Becoming a star at Napoli since his arrival from Genk for around €8m in 2014, Koulibaly has made his name in Serie A and when asked what his weak points were, one chief scout from the Italian league told ESPN: “What weak points? It is difficult [to find any]. He’s one of the best around in his position. He just keeps getting better and better, especially the mental side of his game — even the concentration lapses are now few and far between.”
Indeed, there are few shortcomings in Koulibaly’s game, barring the occasional slip-ups that can be expected when featuring in a position in which any error is usually exposed. With centre-backs always being in the thick of the action defensively — having to read the game perfectly and time their interventions to the split second — the odd misjudgement comes with the territory. Yet Koulibaly generally gives the impression of being in control and when he goes in for a challenge, he does so with absolute conviction.
The most striking aspect of Koulibaly’s game is the authority he brings to the pitch. Often frowned upon in the age of analytics — yet still appreciated by coaches and managers — the concept of “presence” can be ambiguous and controversial to some. Even so, for those who pay attention to the manner in which a player conducts himself on the pitch, when it comes to both style and confidence the defender displays rare qualities. He plays with his head up, is calm in possession, dominates his opponents and plays with a certain “aura” — another banned word in many analytics departments — which is not necessarily common for modern-day defenders.
Taking to the pitch with such an air of quality doesn’t mean that you won’t make mistakes — concentration lapses and moments of sloppy distribution can occur, at times even as a result of what some might consider an over-confident playing style — but Koulibaly’s self-belief is contagious to the point where it spills over onto his teammates.
Yet for all his calmness in possession, or when dealing with pressure situations, the new Chelsea centre-back still demonstrates an aggressive style of defending.

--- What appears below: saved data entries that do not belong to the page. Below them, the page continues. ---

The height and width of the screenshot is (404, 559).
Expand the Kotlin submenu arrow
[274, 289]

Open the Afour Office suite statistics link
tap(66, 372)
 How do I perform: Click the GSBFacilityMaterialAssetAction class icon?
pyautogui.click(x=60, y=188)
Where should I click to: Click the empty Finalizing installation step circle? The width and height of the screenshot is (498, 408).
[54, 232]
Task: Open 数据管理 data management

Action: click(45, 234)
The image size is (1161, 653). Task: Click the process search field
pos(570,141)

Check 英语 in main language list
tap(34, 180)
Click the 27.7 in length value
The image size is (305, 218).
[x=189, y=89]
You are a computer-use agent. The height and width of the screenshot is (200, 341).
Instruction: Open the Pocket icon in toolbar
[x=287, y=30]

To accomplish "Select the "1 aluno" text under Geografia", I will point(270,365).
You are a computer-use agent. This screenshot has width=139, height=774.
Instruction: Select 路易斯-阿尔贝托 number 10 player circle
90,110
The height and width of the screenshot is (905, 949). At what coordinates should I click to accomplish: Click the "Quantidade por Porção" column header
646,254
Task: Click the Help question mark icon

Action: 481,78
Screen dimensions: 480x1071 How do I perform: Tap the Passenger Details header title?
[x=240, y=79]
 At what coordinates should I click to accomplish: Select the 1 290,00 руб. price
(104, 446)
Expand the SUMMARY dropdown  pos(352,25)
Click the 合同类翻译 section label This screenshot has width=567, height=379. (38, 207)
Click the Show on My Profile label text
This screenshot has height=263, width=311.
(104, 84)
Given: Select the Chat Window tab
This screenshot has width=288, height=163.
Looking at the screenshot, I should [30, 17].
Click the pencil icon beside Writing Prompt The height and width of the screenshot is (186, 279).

Being mobile and quick over the ground, he prefers to deal with danger early, often breaking out of the defensive unit to win the ball high up the pitch. Perhaps even more importantly, though, the 31-year-old is excellent at one-vs-one defending and he rarely has to rely on a teammate to get him out of trouble.
Statistics measured across the European leagues can often be misleading due the variety in playing styles and task specifications for the players. Though his numbers show that he’s still behind the likes of Liverpool‘s Virgil van Dijk overall, he compares favourably with Man City’s Ruben Dias and Rudiger, who is now at Real Madrid. Not bad company to keep.
During his eight-year stint at Napoli, Koulibaly also demonstrated a year-on-year improvement tactically. Though his regular status was never under threat during that period — neither through a run of adverse performances nor injuries — he still gradually matured. Having first arrived as a defender who was rather coy with the ball, he waved goodbye to the passionate San Paolo fans as one of the best ball-playing centre-backs in Serie A — rarely afraid to fire pinpoint passes through crowded areas in the middle of the pitch instead of opting for an easy ball to his full-back or a central defensive partner.
Despite typically being fielded as a left-sided centre-back in a back four at Napoli (though head coach Luciano Spalletti did occasionally revert to a back-three last season), the elegant defender should have few issues slotting in at Chelsea. Though the club lost a world-class defender in Rudiger, they have quickly found a world-class replacement — albeit one with slightly different characteristics and technical profile.